Yang terpenting, kami ingin lebih mengenal calon presiden dari Partai Republik dan kami ingin mengenalnya secara pribadi. Sebagian besar dari kita adalah pendeta, jadi berdoa bagi dia dan – mudah-mudahan – akan membantu kita untuk memberikan nasihat kepadanya.

Kenyataannya adalah kita tidak bisa menilai atau mengetahui apakah Tuan. Trump benar-benar beriman atau tidak – itu urusan Tuhan. Apa yang kita tahu adalah apa yang dia katakan dan dia mengatakan bahwa dia akan mendukung isu-isu yang paling dikhawatirkan oleh kaum evangelis konservatif. Kita juga tahu bahwa platform Partai Republik mendukung hakim yang konservatif, martabat hidup manusia, dan pelestarian kebebasan beragama.
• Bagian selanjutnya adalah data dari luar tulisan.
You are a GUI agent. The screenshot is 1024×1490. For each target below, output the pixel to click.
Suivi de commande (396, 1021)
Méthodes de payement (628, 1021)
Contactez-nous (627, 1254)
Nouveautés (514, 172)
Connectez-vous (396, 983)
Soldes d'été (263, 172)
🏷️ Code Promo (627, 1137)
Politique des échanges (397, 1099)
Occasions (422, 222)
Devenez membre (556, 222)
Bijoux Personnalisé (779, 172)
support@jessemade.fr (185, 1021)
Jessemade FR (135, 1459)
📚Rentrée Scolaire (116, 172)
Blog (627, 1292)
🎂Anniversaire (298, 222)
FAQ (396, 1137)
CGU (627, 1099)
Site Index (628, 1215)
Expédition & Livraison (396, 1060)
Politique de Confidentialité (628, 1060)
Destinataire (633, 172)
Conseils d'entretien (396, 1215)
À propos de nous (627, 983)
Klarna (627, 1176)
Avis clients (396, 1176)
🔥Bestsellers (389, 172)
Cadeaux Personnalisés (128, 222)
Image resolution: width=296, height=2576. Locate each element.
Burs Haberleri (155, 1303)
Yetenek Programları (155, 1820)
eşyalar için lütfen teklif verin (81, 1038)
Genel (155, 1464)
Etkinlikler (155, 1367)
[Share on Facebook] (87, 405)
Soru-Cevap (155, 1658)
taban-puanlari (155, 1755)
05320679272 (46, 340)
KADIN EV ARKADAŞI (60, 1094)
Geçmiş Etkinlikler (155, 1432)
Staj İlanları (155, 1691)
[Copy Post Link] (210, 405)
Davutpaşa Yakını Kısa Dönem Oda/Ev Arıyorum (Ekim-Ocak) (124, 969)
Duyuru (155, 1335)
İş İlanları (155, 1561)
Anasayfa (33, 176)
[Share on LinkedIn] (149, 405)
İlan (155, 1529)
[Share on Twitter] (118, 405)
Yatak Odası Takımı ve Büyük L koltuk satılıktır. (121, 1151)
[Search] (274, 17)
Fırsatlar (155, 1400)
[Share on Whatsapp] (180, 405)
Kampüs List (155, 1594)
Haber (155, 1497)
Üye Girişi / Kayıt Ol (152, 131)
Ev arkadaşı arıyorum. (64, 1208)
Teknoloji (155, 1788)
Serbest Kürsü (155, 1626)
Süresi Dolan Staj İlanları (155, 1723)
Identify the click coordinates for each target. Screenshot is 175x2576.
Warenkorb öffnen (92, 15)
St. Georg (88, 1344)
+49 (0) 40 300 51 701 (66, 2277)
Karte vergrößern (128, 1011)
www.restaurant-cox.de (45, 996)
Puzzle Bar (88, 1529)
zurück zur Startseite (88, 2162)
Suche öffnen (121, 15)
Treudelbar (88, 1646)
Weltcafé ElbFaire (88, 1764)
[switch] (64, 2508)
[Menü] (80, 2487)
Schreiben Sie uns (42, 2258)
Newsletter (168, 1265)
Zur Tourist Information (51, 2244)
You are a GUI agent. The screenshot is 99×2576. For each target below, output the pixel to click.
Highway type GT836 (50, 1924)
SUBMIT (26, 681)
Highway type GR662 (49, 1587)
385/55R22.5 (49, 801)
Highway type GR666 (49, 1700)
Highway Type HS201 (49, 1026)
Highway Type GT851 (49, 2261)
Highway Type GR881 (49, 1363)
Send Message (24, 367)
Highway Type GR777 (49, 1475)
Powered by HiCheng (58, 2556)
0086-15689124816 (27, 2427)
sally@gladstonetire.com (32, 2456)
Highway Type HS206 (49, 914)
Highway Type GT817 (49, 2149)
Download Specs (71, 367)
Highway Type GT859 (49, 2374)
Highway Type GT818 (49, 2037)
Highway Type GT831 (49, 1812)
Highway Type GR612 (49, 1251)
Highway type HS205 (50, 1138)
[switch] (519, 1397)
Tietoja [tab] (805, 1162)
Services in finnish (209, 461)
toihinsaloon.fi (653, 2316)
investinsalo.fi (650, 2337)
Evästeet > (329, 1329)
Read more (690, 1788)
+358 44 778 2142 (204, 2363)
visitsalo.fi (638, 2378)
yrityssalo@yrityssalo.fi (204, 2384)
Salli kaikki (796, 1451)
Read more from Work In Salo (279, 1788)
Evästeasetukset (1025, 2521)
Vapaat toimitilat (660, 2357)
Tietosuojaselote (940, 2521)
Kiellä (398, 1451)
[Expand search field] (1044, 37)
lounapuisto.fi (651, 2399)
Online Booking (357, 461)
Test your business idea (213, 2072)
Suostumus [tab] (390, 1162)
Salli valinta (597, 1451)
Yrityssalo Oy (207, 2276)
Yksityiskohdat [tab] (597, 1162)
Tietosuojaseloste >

Saya menganggapnya serius.

Sejak Tuan. Trump bukanlah seorang politisi karir – hal yang sangat saya sukai darinya – ia tidak memiliki rekam jejak yang dapat diandalkan, terutama mengenai keputusan terbesarnya: Siapa yang akan menjadi wakil presiden Amerika Serikat di sampingnya?

Keputusan ini akan memberi tahu kita banyak hal tentang siapa dia dan bagaimana dia akan memilih untuk memerintah negara ini jika terpilih. Saya yakin ini juga akan menjadi topik penting pembicaraan kita.

Pada musim gugur ini, kemungkinan besar, hanya akan ada dua pilihan: Hillary Clinton atau Donald J. Trump.

Seperti yang saya jawab dalam sebuah wawancara baru-baru ini, “Dapatkah Anda memilih dia? Itulah pertanyaan yang ada.”